TASK:
Copy the material below, substituting "Display" for every "Viewport" and keeping everything else unchanged.

— Start —

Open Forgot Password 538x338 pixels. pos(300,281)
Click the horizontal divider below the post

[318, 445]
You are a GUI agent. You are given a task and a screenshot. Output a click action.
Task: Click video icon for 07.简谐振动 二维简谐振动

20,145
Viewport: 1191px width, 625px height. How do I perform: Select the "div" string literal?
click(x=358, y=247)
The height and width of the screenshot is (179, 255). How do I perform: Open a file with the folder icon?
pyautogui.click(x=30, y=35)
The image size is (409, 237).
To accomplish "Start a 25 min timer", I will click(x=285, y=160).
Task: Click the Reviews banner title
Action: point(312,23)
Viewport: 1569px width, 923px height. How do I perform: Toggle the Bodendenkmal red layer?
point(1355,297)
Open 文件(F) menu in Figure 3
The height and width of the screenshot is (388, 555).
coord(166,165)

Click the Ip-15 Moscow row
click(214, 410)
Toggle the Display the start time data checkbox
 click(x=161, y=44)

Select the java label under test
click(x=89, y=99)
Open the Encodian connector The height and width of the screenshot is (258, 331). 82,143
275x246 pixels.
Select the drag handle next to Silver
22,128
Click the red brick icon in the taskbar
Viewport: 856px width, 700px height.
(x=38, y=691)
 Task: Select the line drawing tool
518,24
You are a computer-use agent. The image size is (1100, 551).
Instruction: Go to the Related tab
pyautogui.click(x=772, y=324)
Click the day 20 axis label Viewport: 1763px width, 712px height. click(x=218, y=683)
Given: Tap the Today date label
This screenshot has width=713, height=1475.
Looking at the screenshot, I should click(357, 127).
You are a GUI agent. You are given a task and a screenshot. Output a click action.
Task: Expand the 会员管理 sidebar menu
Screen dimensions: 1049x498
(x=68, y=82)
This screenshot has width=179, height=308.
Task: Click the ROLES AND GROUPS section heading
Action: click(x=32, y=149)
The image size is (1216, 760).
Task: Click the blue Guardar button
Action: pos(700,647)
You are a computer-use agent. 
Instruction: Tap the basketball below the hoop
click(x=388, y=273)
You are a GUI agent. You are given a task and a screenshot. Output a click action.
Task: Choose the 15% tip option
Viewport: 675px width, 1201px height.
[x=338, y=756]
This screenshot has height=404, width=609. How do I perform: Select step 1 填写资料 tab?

— End —

WRITTEN SOLUTION:
Open Forgot Password 538x338 pixels. pos(300,281)
Click the horizontal divider below the post

[318, 445]
You are a GUI agent. You are given a task and a screenshot. Output a click action.
Task: Click video icon for 07.简谐振动 二维简谐振动

20,145
Display: 1191px width, 625px height. How do I perform: Select the "div" string literal?
click(x=358, y=247)
The height and width of the screenshot is (179, 255). How do I perform: Open a file with the folder icon?
pyautogui.click(x=30, y=35)
The image size is (409, 237).
To accomplish "Start a 25 min timer", I will click(x=285, y=160).
Task: Click the Reviews banner title
Action: point(312,23)
Display: 1569px width, 923px height. How do I perform: Toggle the Bodendenkmal red layer?
point(1355,297)
Open 文件(F) menu in Figure 3
The height and width of the screenshot is (388, 555).
coord(166,165)

Click the Ip-15 Moscow row
click(214, 410)
Toggle the Display the start time data checkbox
 click(x=161, y=44)

Select the java label under test
click(x=89, y=99)
Open the Encodian connector The height and width of the screenshot is (258, 331). 82,143
275x246 pixels.
Select the drag handle next to Silver
22,128
Click the red brick icon in the taskbar
Display: 856px width, 700px height.
(x=38, y=691)
 Task: Select the line drawing tool
518,24
You are a computer-use agent. The image size is (1100, 551).
Instruction: Go to the Related tab
pyautogui.click(x=772, y=324)
Click the day 20 axis label Display: 1763px width, 712px height. click(x=218, y=683)
Given: Tap the Today date label
This screenshot has width=713, height=1475.
Looking at the screenshot, I should click(357, 127).
You are a GUI agent. You are given a task and a screenshot. Output a click action.
Task: Expand the 会员管理 sidebar menu
Screen dimensions: 1049x498
(x=68, y=82)
This screenshot has width=179, height=308.
Task: Click the ROLES AND GROUPS section heading
Action: click(x=32, y=149)
The image size is (1216, 760).
Task: Click the blue Guardar button
Action: pos(700,647)
You are a computer-use agent. 
Instruction: Tap the basketball below the hoop
click(x=388, y=273)
You are a GUI agent. You are given a task and a screenshot. Output a click action.
Task: Choose the 15% tip option
Display: 675px width, 1201px height.
[x=338, y=756]
This screenshot has height=404, width=609. How do I perform: Select step 1 填写资料 tab?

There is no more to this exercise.